Begin at the line below that has "Task: Click the Update my info link" and stop after the line that has "Viewport: 503px width, 691px height.". Please restate only those lines, word for word.

> _Material to process_
---*---

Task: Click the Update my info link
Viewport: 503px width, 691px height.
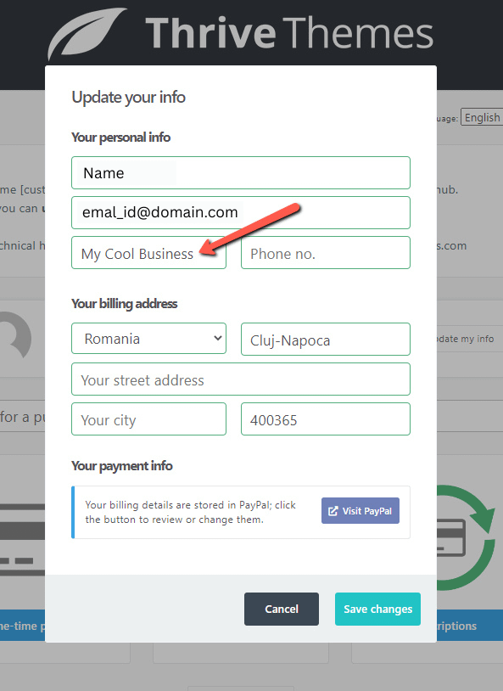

---*---

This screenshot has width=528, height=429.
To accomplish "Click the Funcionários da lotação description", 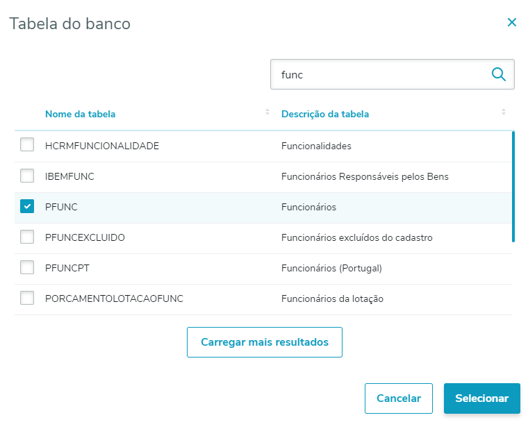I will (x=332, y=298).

---*---

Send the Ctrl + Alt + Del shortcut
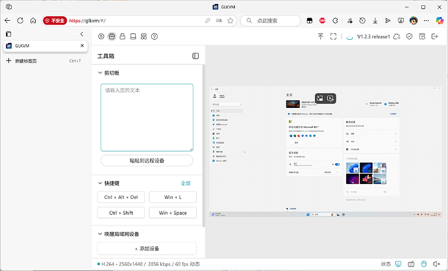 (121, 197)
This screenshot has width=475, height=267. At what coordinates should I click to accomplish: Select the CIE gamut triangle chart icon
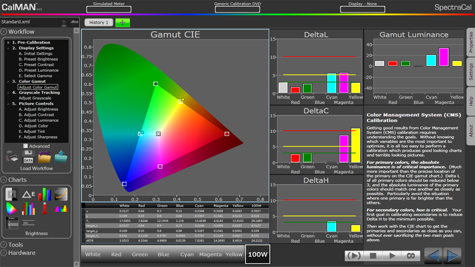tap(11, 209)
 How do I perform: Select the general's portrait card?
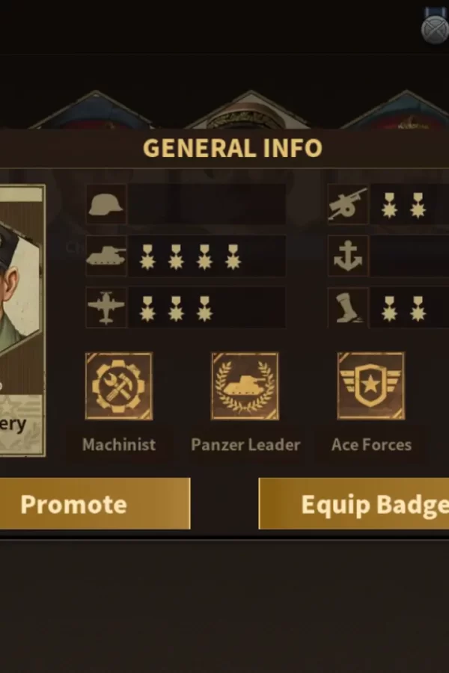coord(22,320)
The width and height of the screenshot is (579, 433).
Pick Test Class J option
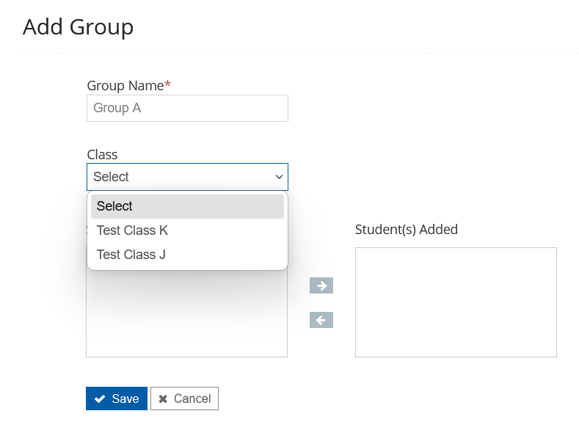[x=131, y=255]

---*---

> _Written solution_
Task: Click the Update my info link
Viewport: 503px width, 691px height.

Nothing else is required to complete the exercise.